Trump: He's not Hitler, but there are similarities
Re: “Outrageous to print Hitler comparisons” (letter, 3-13).
That a comparison between Donald Trump and Adolf Hitler is a stretch has merit. Certainly, Hitler stands alone in the magnitude of his atrocities, and that Trump could ever be guilty of such a genocidal undertaking is inconceivable.
Trump at times may be brash, boorish, a slick bamboozler, and even a sociopathic manipulator. But I doubt he’s a monster.
Still, there are valid similarities that should be of concern to any rational person. Consider Trump’s proposal to expel 11 million illegal immigrants.

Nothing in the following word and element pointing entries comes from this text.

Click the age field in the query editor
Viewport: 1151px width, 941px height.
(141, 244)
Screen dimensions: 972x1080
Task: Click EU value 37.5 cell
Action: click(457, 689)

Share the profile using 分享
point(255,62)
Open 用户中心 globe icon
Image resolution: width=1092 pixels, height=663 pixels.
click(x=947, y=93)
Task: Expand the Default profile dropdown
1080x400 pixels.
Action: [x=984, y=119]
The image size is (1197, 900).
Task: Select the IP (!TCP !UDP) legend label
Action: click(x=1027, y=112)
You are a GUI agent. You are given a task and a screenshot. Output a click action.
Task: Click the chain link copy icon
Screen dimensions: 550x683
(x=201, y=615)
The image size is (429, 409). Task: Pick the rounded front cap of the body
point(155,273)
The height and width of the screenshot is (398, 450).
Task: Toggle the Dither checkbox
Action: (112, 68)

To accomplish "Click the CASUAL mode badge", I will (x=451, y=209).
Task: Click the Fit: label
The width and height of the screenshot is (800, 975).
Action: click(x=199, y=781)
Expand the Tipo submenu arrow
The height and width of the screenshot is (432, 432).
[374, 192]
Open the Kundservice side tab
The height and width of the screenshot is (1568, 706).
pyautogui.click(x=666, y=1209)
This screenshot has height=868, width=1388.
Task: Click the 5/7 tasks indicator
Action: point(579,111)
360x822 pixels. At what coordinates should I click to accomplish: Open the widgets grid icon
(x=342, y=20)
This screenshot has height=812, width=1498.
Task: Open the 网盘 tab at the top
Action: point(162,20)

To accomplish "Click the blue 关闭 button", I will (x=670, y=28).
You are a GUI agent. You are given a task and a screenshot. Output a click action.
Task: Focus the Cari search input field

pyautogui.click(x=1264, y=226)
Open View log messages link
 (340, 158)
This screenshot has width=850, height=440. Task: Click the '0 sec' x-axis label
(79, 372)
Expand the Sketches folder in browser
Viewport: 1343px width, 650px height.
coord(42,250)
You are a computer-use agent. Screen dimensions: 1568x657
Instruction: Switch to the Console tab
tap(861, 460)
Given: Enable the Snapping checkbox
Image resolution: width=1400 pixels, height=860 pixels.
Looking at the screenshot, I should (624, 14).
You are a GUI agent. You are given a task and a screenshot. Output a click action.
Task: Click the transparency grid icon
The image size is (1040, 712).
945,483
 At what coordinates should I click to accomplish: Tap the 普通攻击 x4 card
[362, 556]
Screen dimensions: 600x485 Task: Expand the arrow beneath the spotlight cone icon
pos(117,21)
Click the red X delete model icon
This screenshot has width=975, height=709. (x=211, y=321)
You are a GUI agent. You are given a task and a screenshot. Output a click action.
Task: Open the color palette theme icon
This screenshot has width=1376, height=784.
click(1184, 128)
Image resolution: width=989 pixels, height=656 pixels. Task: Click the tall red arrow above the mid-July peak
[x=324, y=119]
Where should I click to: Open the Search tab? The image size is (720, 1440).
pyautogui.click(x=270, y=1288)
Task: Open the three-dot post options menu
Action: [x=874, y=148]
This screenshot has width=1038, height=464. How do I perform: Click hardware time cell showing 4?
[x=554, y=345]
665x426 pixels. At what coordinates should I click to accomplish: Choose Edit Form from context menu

What is that but a version of Hitler’s scapegoating of Jews and other undesirables? And what is that but an implicit blaming of the “other” for many ills besetting American society?
One can also find in Trump’s speechifying elements of bigotry, contempt, grandiosity, bluster, ignorance and outright fabrication.
Much as Hitler embodied the festering anger of aggrieved segments of German society, Trump voices the anger and frustration of our own malcontents. He has a messianic presence that beguiles and seduces them into believing that he’s there to save them from all their bugaboos, whether founded or not.
Trump is not Hitler. But many dictators got their start because less discerning individuals swallowed their claptrap. It could happen again.